Copy out the material starting with the line containing "You are a computer-use agent. Screen" and going on through the line containing "point(10,117)", keeping every line unchanged.

◆ Given data:
#####
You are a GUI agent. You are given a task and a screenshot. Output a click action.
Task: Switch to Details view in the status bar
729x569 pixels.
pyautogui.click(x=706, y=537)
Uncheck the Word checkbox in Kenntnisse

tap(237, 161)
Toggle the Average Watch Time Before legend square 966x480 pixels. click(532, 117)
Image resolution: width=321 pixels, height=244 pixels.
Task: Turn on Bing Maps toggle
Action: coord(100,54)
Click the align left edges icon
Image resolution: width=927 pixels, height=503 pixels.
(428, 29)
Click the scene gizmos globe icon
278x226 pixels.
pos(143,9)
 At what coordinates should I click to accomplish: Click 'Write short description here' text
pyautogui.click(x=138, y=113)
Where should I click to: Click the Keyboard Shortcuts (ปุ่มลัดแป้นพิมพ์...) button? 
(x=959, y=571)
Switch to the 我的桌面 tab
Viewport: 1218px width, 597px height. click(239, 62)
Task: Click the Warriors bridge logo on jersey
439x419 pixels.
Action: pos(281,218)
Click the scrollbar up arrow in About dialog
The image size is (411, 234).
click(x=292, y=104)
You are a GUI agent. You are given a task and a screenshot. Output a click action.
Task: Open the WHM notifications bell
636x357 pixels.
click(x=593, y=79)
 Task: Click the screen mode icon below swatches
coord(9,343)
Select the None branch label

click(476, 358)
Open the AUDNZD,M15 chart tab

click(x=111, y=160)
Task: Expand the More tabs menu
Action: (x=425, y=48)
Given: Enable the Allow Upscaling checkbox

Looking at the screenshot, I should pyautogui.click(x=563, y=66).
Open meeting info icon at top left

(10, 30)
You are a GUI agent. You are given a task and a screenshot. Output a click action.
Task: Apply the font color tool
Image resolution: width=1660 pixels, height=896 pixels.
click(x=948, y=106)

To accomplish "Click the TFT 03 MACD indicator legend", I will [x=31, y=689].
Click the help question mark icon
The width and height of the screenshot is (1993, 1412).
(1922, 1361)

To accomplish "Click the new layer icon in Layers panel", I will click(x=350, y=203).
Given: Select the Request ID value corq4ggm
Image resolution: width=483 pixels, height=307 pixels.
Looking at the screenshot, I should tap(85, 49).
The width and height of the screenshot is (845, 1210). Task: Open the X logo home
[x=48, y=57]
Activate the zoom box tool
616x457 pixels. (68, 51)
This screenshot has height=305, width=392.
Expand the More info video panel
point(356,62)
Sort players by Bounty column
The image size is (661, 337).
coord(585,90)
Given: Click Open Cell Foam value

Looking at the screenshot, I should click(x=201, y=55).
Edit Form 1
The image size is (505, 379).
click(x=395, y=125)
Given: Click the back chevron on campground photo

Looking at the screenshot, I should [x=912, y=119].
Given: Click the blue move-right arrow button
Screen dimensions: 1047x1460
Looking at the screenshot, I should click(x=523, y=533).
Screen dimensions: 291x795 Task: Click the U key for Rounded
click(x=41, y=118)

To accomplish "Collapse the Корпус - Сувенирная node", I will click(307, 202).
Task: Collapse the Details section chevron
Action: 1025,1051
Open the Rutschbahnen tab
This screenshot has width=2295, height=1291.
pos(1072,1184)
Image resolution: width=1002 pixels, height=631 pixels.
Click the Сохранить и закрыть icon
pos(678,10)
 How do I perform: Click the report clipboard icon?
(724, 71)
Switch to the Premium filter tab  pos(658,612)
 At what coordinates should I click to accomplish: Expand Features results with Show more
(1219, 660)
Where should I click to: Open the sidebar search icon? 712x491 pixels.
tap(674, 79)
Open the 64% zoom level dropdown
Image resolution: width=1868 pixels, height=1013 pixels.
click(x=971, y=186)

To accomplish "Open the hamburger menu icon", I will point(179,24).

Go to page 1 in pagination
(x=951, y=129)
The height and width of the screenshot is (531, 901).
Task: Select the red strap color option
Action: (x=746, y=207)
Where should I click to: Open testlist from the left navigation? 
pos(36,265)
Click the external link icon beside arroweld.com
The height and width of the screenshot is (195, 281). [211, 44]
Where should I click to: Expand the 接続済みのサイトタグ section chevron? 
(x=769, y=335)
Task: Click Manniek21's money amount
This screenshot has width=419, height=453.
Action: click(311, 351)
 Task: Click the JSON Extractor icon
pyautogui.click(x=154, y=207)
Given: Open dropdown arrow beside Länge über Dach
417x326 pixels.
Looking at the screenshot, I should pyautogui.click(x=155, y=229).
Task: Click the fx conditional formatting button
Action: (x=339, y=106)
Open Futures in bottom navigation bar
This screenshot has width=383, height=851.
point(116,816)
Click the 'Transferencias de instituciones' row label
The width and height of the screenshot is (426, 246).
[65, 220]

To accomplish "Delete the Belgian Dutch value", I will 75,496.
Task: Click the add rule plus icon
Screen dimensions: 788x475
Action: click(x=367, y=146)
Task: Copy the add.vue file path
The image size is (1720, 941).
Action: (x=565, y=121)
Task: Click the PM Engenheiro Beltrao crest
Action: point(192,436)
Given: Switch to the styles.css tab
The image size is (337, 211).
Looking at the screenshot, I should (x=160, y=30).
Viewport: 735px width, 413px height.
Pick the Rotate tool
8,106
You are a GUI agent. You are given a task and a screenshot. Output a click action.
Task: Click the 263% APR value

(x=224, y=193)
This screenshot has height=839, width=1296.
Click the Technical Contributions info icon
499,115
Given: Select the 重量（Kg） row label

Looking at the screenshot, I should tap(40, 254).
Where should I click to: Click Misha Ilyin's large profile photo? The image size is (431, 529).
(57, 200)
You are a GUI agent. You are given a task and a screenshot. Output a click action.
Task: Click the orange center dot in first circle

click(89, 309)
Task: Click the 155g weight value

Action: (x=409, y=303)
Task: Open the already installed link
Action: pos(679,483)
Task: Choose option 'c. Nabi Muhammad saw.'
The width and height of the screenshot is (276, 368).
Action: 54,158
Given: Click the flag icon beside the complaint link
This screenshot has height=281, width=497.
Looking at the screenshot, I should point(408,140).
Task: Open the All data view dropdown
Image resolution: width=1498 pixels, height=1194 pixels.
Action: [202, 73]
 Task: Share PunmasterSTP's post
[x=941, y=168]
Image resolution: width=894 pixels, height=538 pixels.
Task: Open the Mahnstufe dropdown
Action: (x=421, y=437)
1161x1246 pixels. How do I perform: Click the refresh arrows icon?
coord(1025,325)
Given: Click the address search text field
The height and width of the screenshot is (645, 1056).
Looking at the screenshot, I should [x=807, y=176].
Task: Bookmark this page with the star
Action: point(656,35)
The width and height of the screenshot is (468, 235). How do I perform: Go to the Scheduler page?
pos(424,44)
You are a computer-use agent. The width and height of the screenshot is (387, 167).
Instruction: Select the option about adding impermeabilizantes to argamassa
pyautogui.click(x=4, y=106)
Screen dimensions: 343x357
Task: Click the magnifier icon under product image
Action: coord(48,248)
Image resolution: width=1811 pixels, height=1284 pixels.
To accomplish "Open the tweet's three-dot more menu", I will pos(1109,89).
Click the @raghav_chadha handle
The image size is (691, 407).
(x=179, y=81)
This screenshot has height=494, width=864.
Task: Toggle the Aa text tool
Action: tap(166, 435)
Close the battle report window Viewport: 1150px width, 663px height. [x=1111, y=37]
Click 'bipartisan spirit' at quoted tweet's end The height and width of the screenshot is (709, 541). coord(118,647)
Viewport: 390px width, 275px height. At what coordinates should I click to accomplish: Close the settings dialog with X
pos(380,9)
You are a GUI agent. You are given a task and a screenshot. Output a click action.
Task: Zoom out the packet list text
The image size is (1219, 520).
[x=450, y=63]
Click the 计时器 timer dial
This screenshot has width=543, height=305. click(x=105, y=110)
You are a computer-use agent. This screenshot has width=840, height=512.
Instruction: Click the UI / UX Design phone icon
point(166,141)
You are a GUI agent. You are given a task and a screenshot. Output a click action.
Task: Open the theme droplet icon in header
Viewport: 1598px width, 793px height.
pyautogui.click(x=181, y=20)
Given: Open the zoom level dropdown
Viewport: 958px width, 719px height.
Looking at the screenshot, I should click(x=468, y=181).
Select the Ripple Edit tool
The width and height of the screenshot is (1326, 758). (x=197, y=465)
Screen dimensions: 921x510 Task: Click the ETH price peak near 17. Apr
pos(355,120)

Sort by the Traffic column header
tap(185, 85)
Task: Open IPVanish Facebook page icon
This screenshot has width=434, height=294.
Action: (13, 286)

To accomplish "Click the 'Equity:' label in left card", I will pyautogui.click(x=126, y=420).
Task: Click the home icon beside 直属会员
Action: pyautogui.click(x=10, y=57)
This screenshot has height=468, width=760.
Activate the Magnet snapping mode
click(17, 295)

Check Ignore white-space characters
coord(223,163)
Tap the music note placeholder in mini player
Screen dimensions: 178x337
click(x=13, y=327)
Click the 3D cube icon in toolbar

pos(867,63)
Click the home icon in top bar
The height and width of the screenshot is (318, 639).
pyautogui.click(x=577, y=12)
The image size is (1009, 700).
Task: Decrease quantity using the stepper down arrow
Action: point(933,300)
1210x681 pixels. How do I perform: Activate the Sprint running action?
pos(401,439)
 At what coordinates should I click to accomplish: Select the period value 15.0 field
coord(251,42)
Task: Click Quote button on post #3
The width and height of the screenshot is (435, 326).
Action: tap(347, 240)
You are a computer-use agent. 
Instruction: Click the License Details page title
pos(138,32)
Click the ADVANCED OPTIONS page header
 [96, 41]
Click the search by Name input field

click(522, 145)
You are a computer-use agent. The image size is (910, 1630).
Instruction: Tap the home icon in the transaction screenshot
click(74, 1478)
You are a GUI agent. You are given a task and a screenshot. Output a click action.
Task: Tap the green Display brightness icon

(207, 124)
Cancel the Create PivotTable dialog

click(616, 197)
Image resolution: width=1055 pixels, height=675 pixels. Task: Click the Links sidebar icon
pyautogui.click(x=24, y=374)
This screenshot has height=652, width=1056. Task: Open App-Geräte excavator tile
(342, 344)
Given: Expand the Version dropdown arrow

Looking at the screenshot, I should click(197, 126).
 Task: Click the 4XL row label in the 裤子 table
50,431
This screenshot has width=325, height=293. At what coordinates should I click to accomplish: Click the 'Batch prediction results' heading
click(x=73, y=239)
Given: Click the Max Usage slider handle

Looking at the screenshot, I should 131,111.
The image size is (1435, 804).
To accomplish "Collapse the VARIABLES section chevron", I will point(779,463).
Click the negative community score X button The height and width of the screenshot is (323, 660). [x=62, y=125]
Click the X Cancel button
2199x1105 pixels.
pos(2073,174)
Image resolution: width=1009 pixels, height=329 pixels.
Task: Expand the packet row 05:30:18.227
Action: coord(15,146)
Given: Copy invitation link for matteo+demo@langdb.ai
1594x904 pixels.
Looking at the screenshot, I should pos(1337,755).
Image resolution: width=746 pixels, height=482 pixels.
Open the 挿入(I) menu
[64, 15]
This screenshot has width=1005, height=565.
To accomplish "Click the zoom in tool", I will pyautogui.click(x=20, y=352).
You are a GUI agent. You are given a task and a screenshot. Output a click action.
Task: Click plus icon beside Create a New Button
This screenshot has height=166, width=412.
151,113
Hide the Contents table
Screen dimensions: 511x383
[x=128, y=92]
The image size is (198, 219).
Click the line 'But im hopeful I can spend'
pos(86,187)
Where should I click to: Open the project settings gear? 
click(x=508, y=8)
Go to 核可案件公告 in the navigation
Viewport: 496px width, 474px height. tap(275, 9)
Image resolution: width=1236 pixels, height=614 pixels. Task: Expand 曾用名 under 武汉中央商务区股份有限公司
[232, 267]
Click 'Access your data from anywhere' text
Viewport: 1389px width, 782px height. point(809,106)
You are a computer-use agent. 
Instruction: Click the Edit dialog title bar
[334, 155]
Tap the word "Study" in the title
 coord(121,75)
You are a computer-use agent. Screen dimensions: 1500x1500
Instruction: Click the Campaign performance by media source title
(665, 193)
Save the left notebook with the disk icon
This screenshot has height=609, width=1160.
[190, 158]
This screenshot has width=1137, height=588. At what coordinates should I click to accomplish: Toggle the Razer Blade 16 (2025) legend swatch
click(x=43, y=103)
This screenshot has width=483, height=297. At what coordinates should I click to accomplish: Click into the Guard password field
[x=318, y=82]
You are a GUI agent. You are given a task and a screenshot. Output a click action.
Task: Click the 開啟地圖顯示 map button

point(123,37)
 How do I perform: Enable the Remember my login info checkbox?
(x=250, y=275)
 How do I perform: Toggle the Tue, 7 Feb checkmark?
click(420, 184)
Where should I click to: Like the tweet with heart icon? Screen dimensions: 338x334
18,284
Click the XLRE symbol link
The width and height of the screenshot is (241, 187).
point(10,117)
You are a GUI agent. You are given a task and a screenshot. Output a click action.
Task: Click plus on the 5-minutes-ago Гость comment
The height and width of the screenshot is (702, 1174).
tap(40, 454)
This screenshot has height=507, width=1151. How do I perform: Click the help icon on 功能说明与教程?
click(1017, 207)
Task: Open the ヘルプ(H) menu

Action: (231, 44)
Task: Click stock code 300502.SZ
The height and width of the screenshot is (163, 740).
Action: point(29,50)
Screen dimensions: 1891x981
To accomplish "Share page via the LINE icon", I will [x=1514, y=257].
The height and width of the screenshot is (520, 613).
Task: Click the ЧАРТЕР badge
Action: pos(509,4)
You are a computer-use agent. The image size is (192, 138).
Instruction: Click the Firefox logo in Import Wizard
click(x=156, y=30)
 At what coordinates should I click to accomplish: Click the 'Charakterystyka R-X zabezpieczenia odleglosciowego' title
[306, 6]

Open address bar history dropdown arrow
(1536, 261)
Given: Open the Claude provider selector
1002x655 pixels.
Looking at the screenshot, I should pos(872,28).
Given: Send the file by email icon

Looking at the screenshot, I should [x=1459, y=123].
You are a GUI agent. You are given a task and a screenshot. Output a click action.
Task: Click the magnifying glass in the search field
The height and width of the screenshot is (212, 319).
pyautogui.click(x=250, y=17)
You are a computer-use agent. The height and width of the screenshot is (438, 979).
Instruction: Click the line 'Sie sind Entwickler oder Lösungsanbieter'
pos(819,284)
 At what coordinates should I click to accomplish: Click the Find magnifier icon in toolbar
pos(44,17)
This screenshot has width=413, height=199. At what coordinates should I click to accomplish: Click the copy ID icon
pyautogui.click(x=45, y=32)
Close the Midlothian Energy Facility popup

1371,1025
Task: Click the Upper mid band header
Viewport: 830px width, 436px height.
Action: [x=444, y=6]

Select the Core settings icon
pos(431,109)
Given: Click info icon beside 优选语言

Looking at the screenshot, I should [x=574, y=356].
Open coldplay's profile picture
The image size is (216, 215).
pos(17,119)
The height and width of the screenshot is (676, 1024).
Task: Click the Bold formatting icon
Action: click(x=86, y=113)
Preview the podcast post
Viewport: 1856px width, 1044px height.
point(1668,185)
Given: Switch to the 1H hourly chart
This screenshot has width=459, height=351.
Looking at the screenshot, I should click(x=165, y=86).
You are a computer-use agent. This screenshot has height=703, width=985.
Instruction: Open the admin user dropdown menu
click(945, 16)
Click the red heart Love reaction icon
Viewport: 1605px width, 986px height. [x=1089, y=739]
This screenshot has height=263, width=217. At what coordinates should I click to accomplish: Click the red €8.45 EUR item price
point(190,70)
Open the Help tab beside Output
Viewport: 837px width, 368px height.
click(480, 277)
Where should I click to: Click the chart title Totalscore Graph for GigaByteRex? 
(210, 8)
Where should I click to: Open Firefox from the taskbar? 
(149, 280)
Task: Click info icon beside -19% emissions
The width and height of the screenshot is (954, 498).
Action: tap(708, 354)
#####
◆ Task result:
You are a computer-use agent. Screen dimensions: 1500x1500
Instruction: Click the Campaign performance by media source title
(665, 193)
Save the left notebook with the disk icon
This screenshot has height=609, width=1160.
[190, 158]
This screenshot has width=1137, height=588. At what coordinates should I click to accomplish: Toggle the Razer Blade 16 (2025) legend swatch
click(x=43, y=103)
This screenshot has width=483, height=297. At what coordinates should I click to accomplish: Click into the Guard password field
[x=318, y=82]
You are a GUI agent. You are given a task and a screenshot. Output a click action.
Task: Click the 開啟地圖顯示 map button

point(123,37)
 How do I perform: Enable the Remember my login info checkbox?
(x=250, y=275)
 How do I perform: Toggle the Tue, 7 Feb checkmark?
click(420, 184)
Where should I click to: Like the tweet with heart icon? Screen dimensions: 338x334
18,284
Click the XLRE symbol link
The width and height of the screenshot is (241, 187).
point(10,117)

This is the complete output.